Reproduce the entries below word for word, starting with the line that contains "Task: Click the NCT circular logo" and continuing through the end of the entries. Leave out the pictures.

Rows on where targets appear
******

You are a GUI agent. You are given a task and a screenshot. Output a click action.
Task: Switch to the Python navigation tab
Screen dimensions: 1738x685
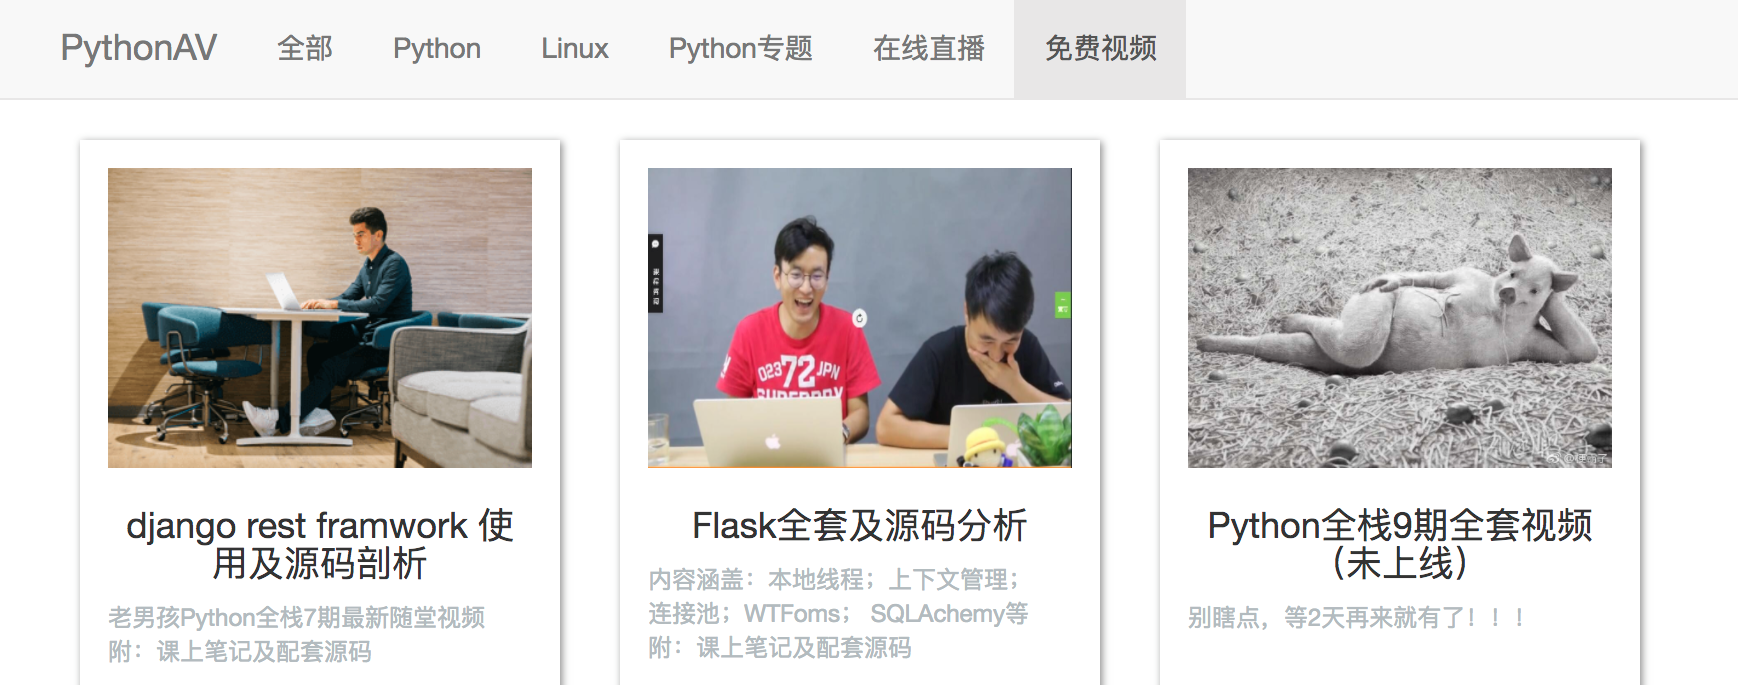437,48
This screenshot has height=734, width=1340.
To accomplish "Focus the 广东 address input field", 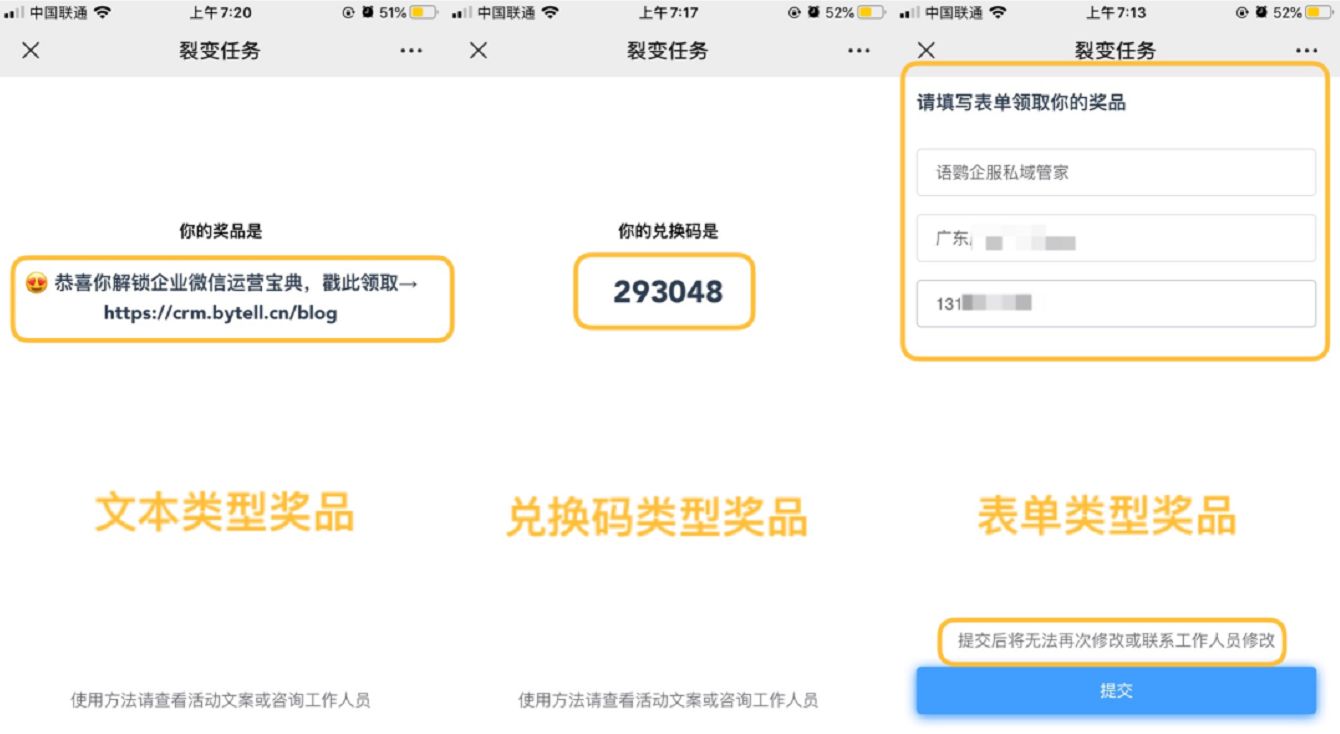I will point(1116,238).
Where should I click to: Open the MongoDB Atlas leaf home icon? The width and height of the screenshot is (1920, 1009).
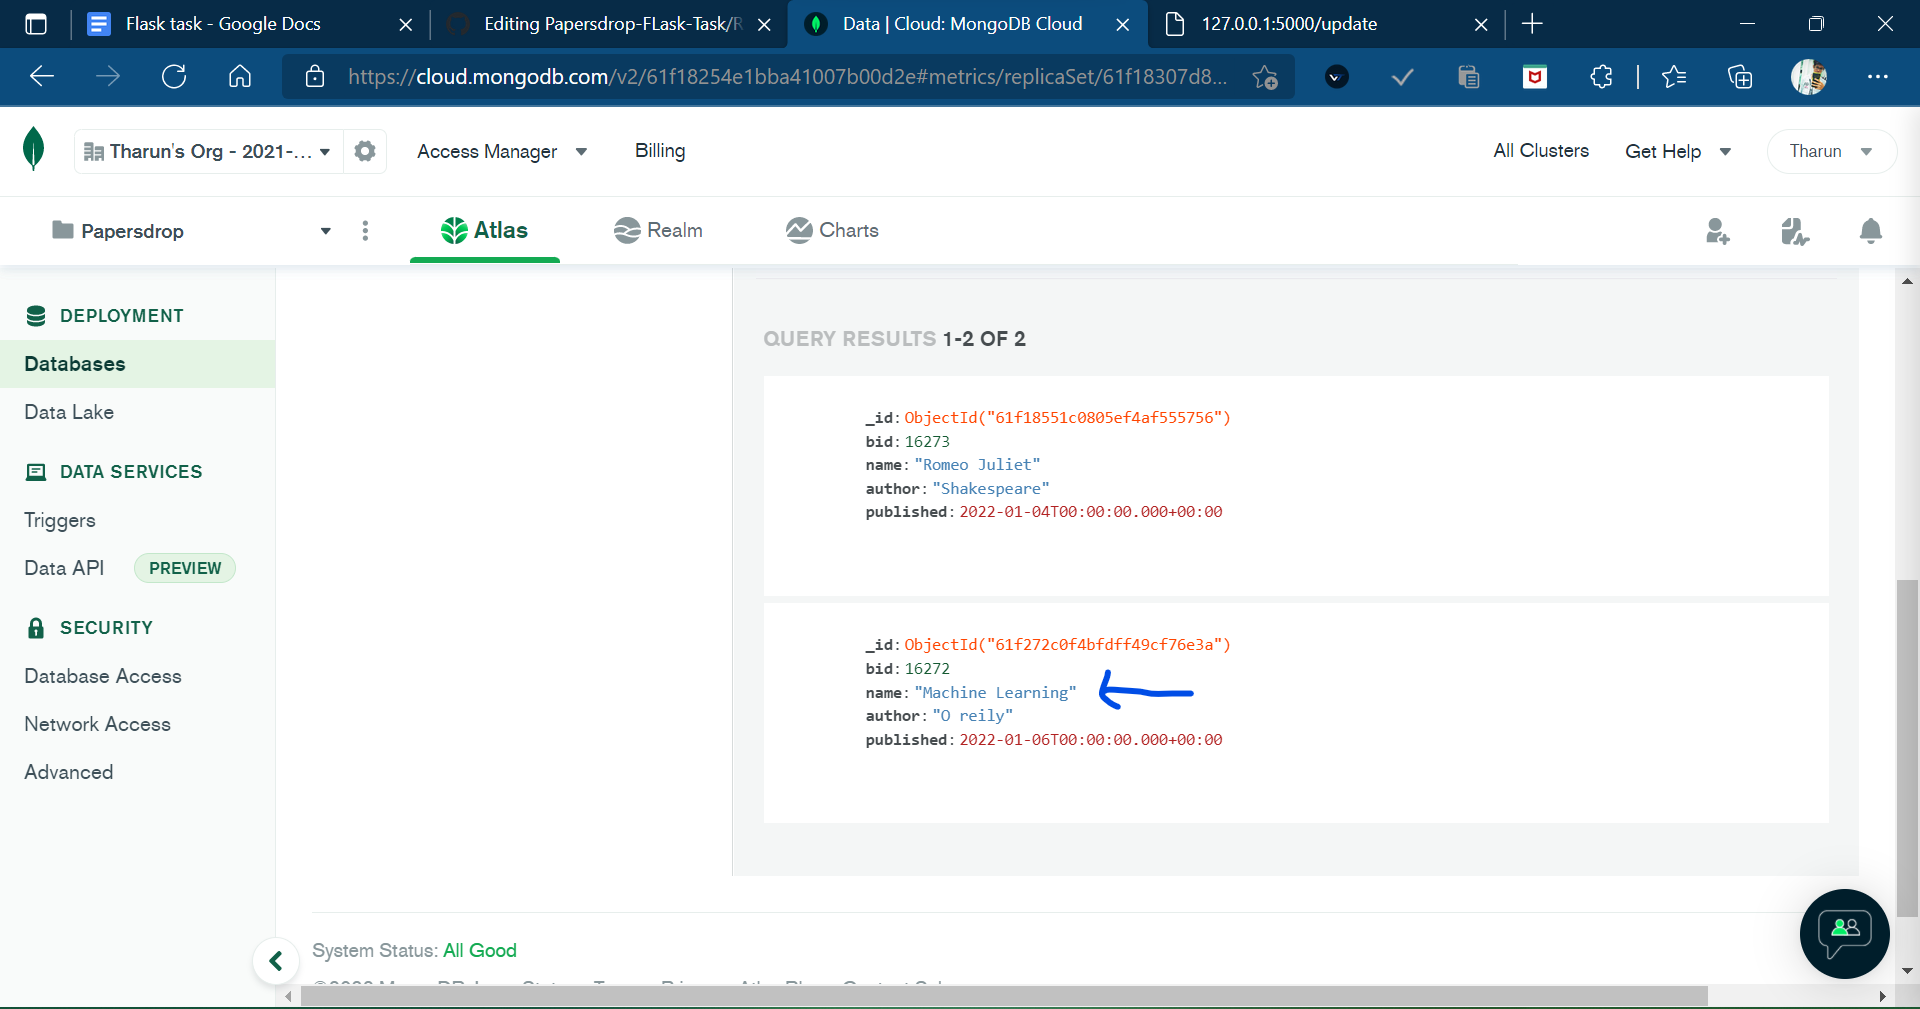pyautogui.click(x=33, y=150)
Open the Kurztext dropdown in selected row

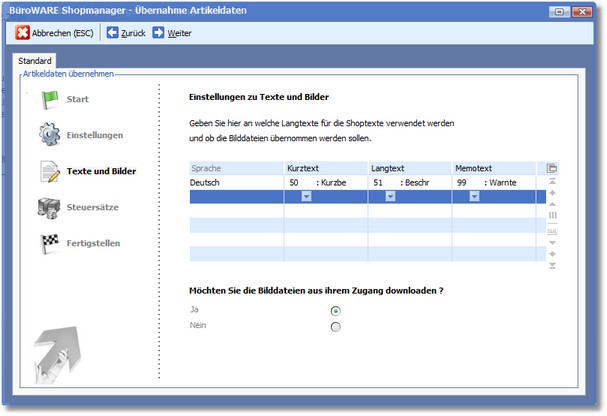306,198
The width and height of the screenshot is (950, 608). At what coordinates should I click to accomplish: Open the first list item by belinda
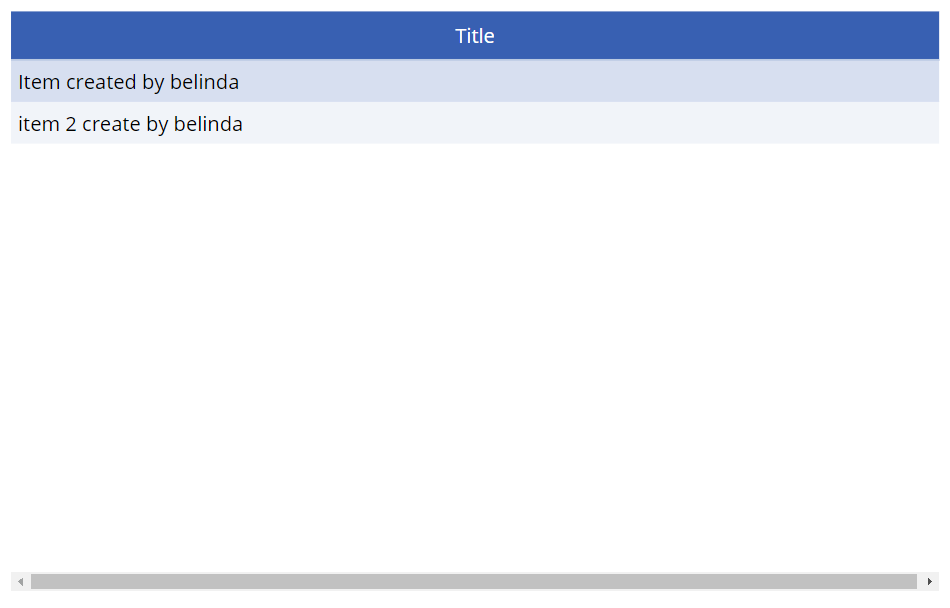click(x=128, y=82)
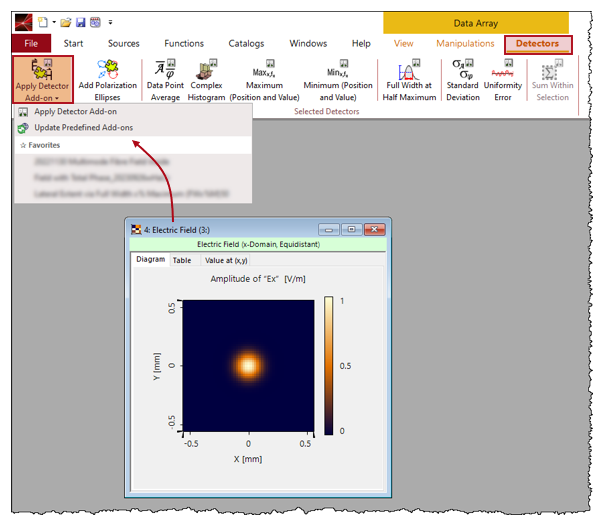Screen dimensions: 596x519
Task: Open the Manipulations ribbon tab
Action: pos(465,43)
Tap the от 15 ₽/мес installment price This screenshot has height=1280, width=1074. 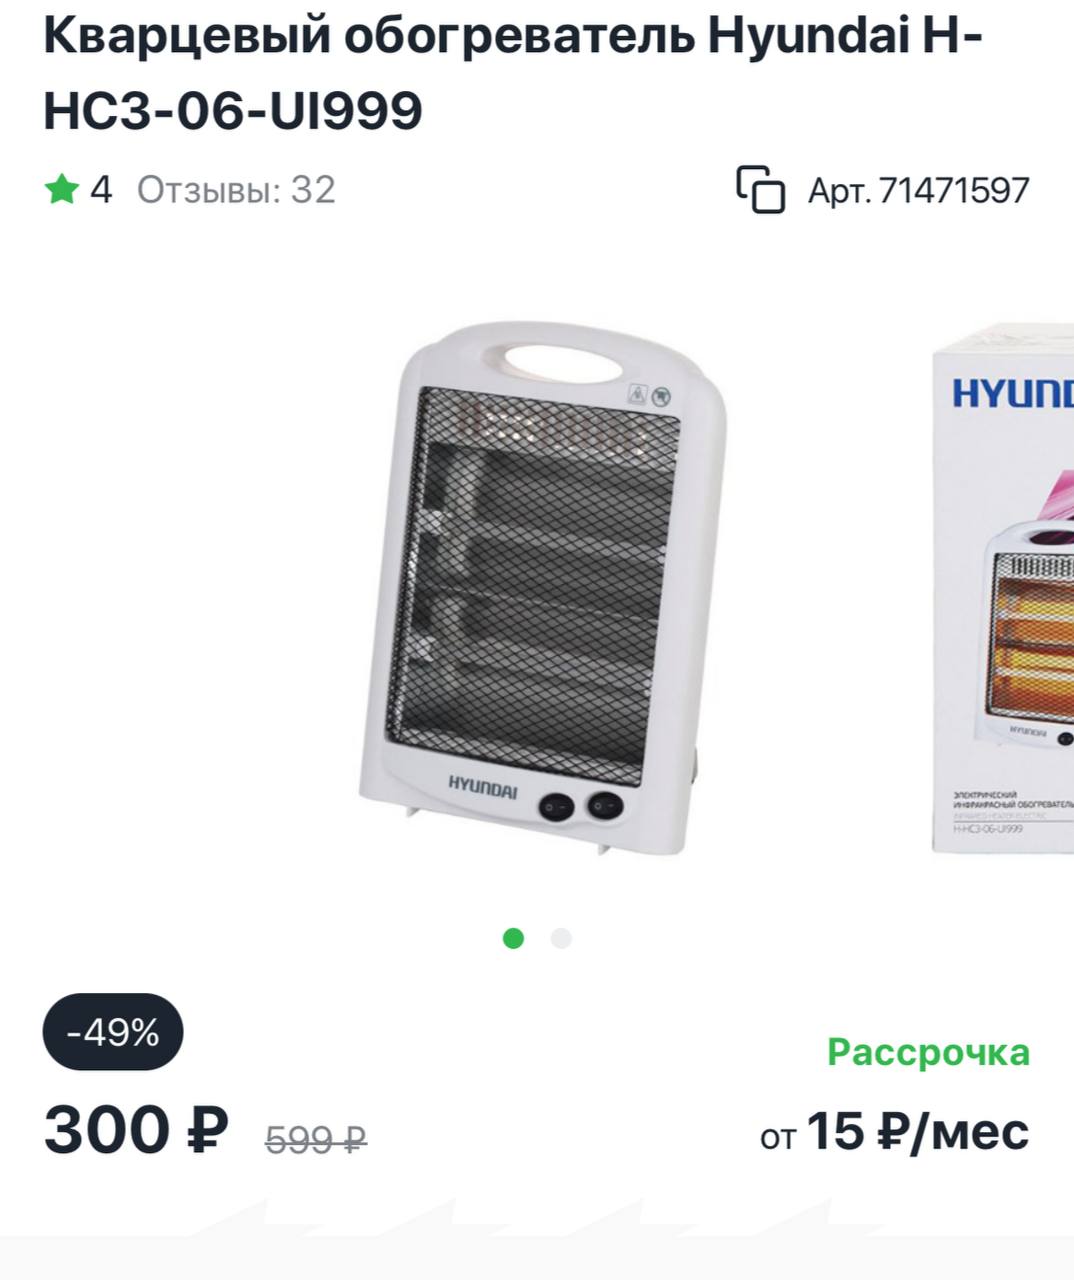click(894, 1132)
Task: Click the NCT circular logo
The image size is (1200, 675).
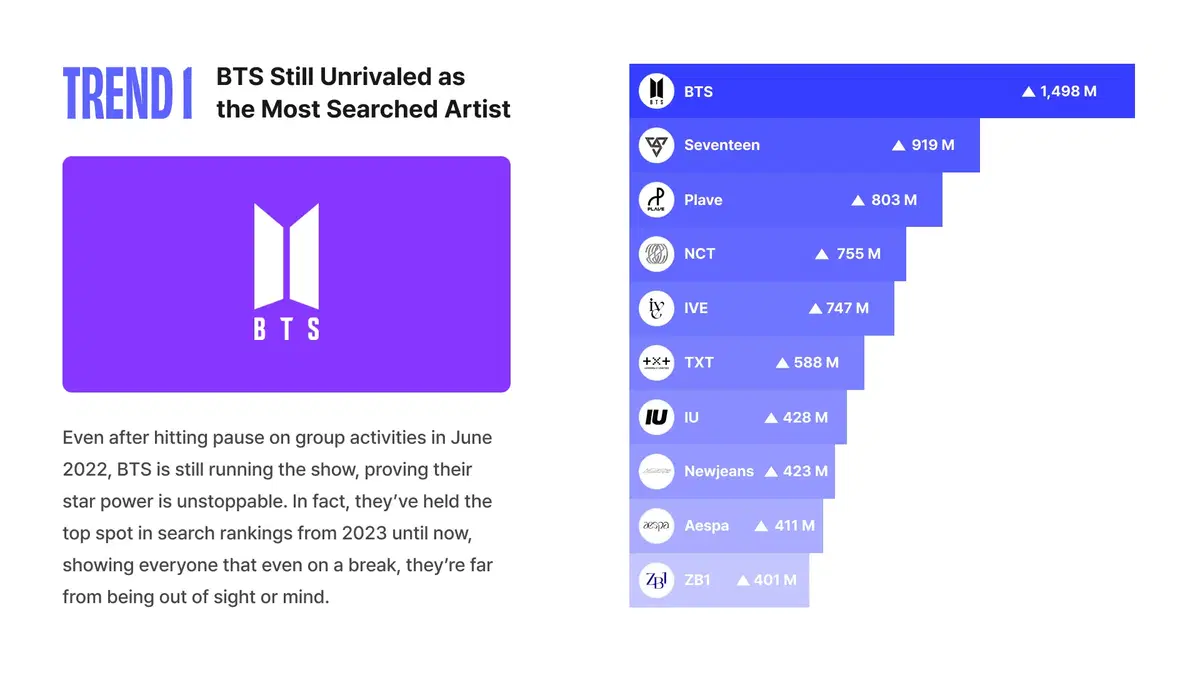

******

Finished exercise.
Task: Click the NCT circular logo
The image size is (1200, 675).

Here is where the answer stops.